BMO Professor vs. Bank Regulation
Posted by Erin Weir under banks, C. D. Howe Institute, financial regulation, media.
April 18th, 2012
Comments: 2
Last week, the C. D. Howe Institute was out with an op-ed contending that Canadian household debt is not worth worrying too much about: “There does not seem to be a strong case for restrictive regulation of consumer credit products, such as tight caps on interest rates.”
The C. D. Howe Institute arguing for looser financial regulation is nothing new. On the eve of the global financial crisis, it released a paper presenting more securitization as the antidote to financial risk.
But Andrew Hepburn draws my attention to the byline under last week’s op-ed: “Jim MacGee is a Bank of Montreal Professor and Associate Professor of Economics at the University of Western Ontario.”

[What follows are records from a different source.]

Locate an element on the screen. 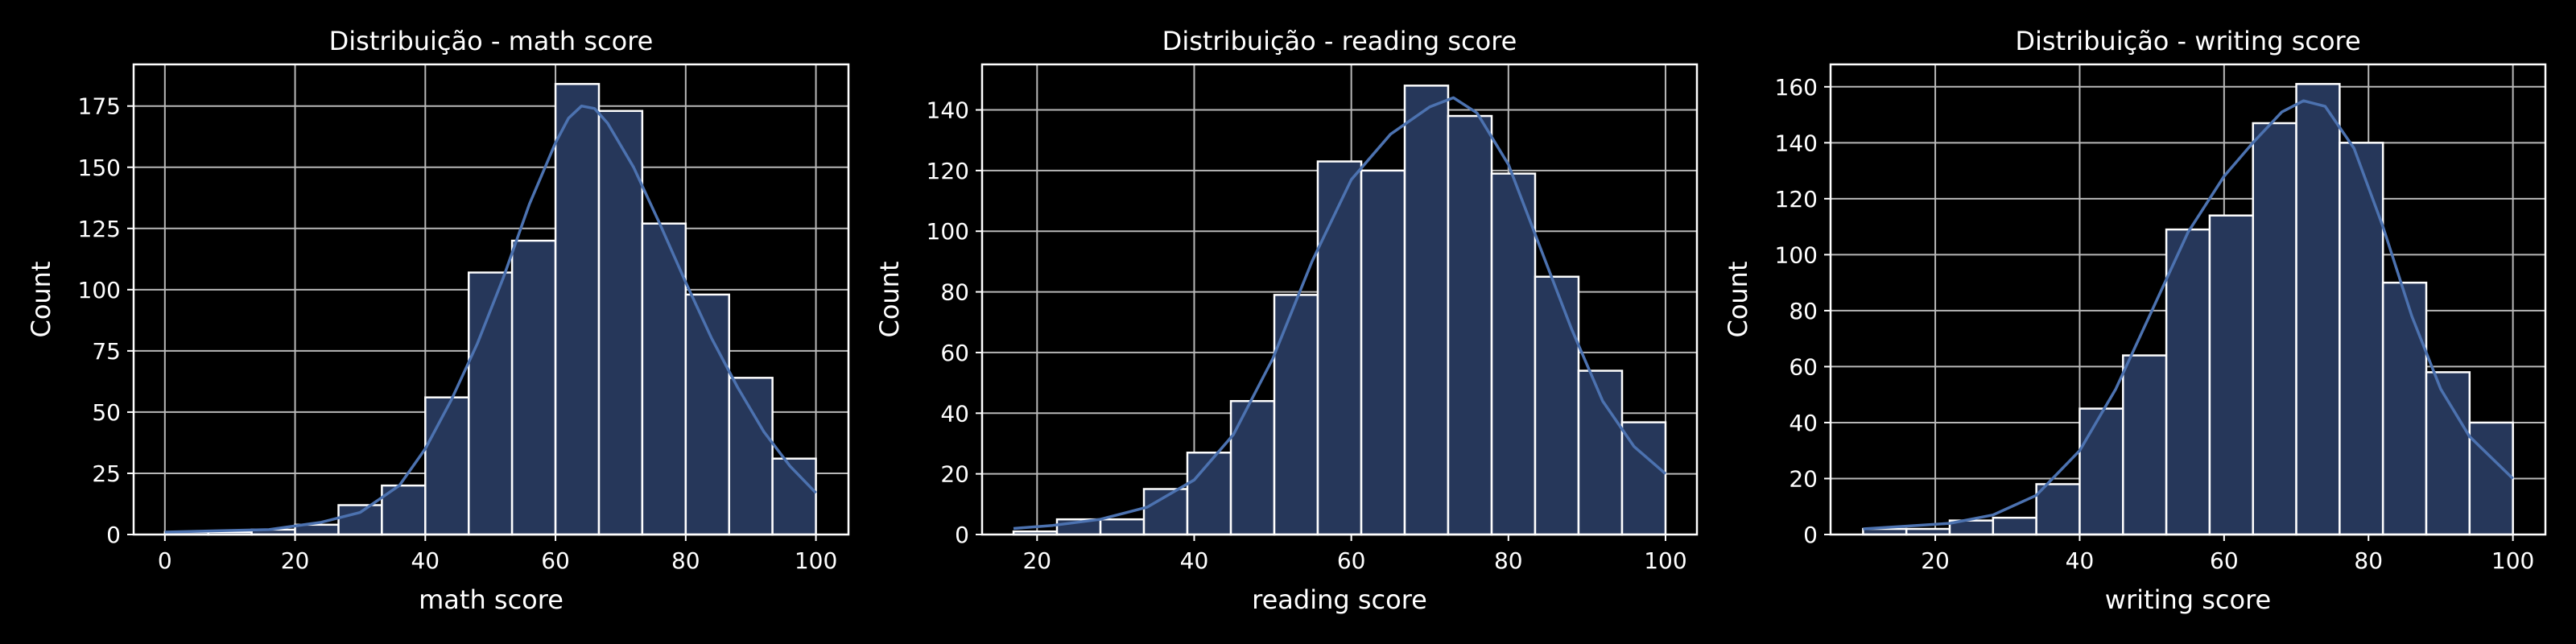 The image size is (2576, 644). y-tick-label: 175 is located at coordinates (100, 106).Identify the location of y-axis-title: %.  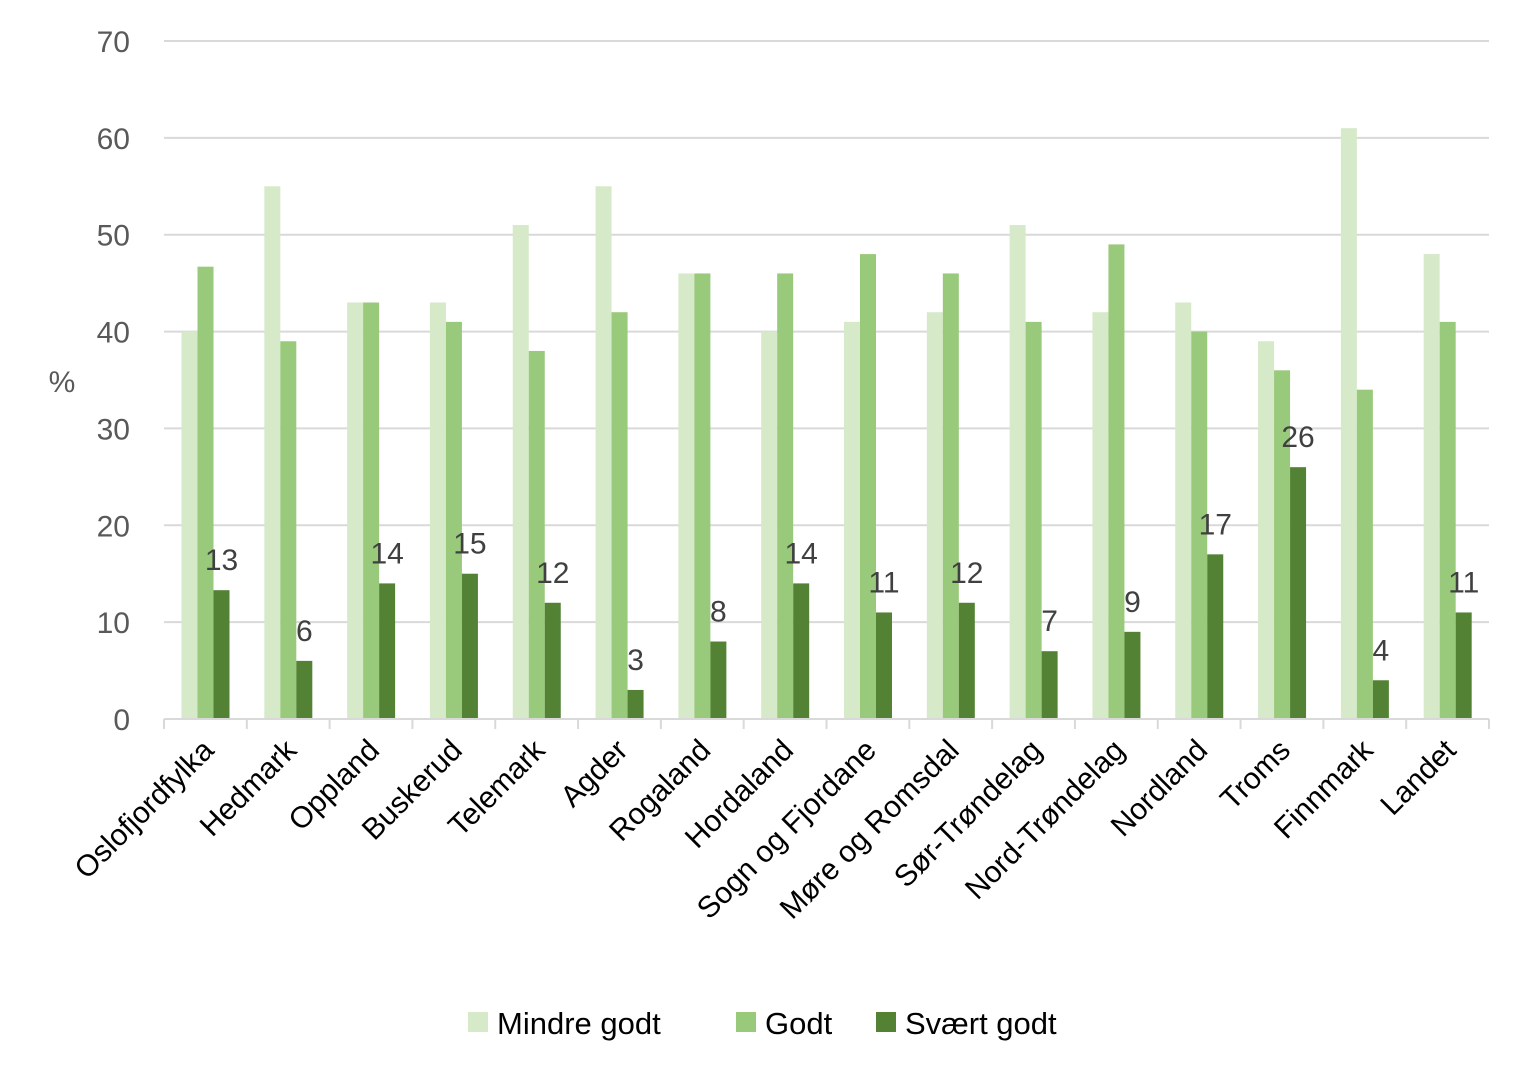
(62, 382).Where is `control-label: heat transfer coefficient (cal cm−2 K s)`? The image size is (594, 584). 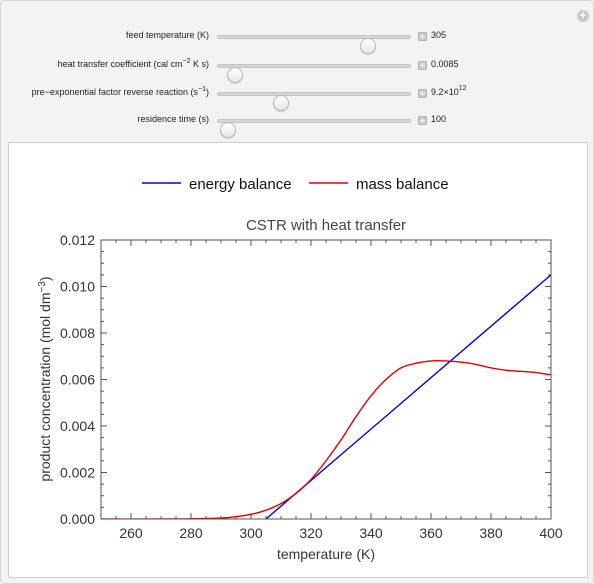 control-label: heat transfer coefficient (cal cm−2 K s) is located at coordinates (133, 64).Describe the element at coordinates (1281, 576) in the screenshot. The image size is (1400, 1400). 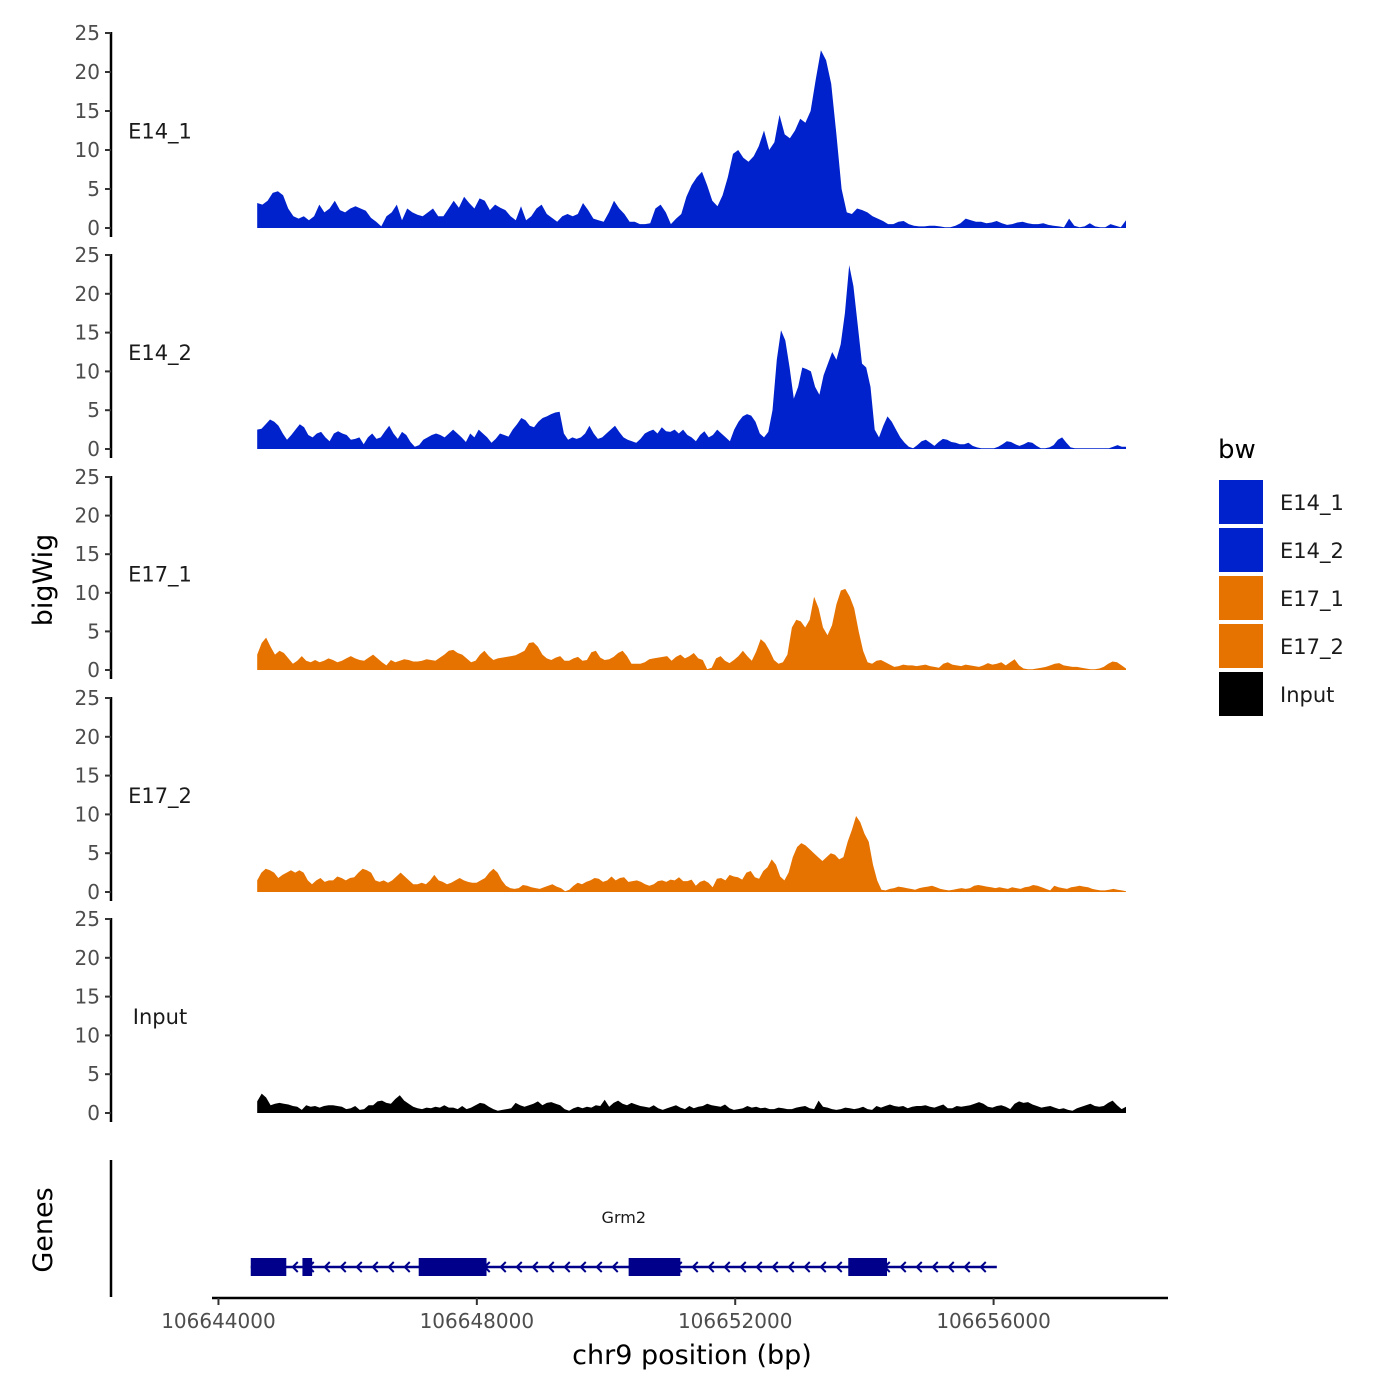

So, the Bank of Montreal Professor does not want stronger consumer-credit regulations applied to banks. What’s next? The Enbridge Professor endorsing the Northern Gateway pipeline?
Comments
Comment from Travis Fast
Time: April 19, 2012, 11:08 am
Nice catch. I have to get out of the university game. It is so atrociously bought and paid for. Although I wonder if this direct funding model will have the same pay-off when such titles make it transparently clear who is buying the research.
Comment from Arijit Banik
Time: April 26, 2012, 12:21 pm
You should see paper co-author Thorsten V. Koeppl’s frustratingly naieve comments during this airing of TVO’s The Agenda http://theagenda.tvo.org/economics-uncertain-times
I thought Perry Mehrling and David Laidler made the best points about current orthodoxy and the need to learn from history.